Dental care. Plans that provide services or payments for restorative care and related dental services.
Exclusive provider organization (EPO). This type of plan obligates employees to use only the plan’s providers in order to receive coverage, in contrast to PPO benefit plans, which merely offer a financial incentive for enrollees to use the preferred provider. An EPO is a specific type of PPO plan that can be either self-insured or insured through an insurance company.
Health Maintenance Organizations (HMOs). This type of plan assumes both the financial risks associated with providing comprehensive medical services and the responsibility for delivering health care in a particular geographic area, usually in return for a fixed, prepaid fee from members. HMOs emphasize preventive care and cover most types of care in full or subject to a copayment.
Maximum out-of-pocket expense. This feature limits the dollar amount a group member is required to pay out of pocket during a year. Until it is met, the plan and the member share in the cost of covered expenses. After the maximum is reached, the insurer pays all covered expenses, often up to a lifetime maximum.
Medical care. Plans that provide payments or services rendered in the hospital or by a qualified medical care provider.
Outpatient prescription drug coverage. Plans that provide coverage for prescription drugs during out-of-hospital stays.
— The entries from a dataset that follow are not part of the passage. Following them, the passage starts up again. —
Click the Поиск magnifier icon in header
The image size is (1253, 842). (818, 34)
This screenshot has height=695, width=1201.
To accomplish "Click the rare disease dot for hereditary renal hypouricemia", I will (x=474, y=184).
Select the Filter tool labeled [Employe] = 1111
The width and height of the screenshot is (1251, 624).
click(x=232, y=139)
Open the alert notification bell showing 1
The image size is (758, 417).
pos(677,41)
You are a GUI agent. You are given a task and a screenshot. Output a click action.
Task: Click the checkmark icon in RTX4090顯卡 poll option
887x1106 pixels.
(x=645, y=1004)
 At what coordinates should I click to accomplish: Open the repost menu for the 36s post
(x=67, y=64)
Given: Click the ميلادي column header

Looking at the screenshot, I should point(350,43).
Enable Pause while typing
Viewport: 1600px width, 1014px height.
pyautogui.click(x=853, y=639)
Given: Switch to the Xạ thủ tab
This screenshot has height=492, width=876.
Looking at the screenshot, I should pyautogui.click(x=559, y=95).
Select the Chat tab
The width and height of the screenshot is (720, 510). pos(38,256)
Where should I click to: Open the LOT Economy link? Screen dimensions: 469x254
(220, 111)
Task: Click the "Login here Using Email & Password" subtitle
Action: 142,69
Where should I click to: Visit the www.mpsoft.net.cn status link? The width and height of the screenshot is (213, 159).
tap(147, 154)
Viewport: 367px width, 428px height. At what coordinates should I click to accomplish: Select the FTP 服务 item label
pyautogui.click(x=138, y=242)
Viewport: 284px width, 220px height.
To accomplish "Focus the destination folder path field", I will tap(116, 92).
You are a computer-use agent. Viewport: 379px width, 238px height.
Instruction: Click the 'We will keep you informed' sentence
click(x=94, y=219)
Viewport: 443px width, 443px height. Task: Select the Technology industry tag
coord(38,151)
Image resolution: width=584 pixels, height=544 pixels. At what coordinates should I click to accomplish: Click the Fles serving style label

Point-of-service (POS) plan. This type of plan combines features of PPOs and traditional HMOs. POS enrollees receive more generous benefits for services within the network and for specialist care authorized by their primary care physicians. Benefits are less generous for care received outside the network and for self-referrals.
Preferred provider organization (PPO). This type of plan provides coverage through a network of participating health care providers. Enrollees may receive services outside the network, but at higher costs. The additional costs may be in the form of higher deductibles, higher coinsurance rates, or both, or in the form of nondiscounted charges from providers.
Traditional fee-for-service plan. This type of plan finances, but does not deliver, health care services; the plan allows participants the choice of any provider, without affecting reimbursement. Employers pay premiums to a private insurance carrier to provide a specific package of health benefits. Some employers may choose to self-fund a fee-for-service plan, in which case the employer, as opposed to an insurance company, assumes responsibility for payment of all eligible benefits.
Vision care. Plans that provide coverage for the nonsurgical improvement of eyesight, including eye glasses and contact lenses. Coverage typically is limited and is subject to applicable copayments or scheduled cash allowances.
1 National Compensation Survey produces annual data on the percentage of state and local government workers with access to and participation in employee benefit plans.
2 Statistical comparison statements cannot be validated between 1998 and 2011 data because standard error estimates were unavailable for 1998.
3The "fee-for-service" terminology changed between the 1998 bulletin and the 2011 bulletin; the usage here is consistent with the terminology from 2011. In 1998, fee-for-service plans were titled “non-HMO plans” and included traditional fee-for-service, preferred provider organizations, and exclusive provider organizations.
4Median annual amounts were not published in 1998, but were determined from a distribution of values. The median value for the individual out-of-pocket expense maximum was within the category $501–$999.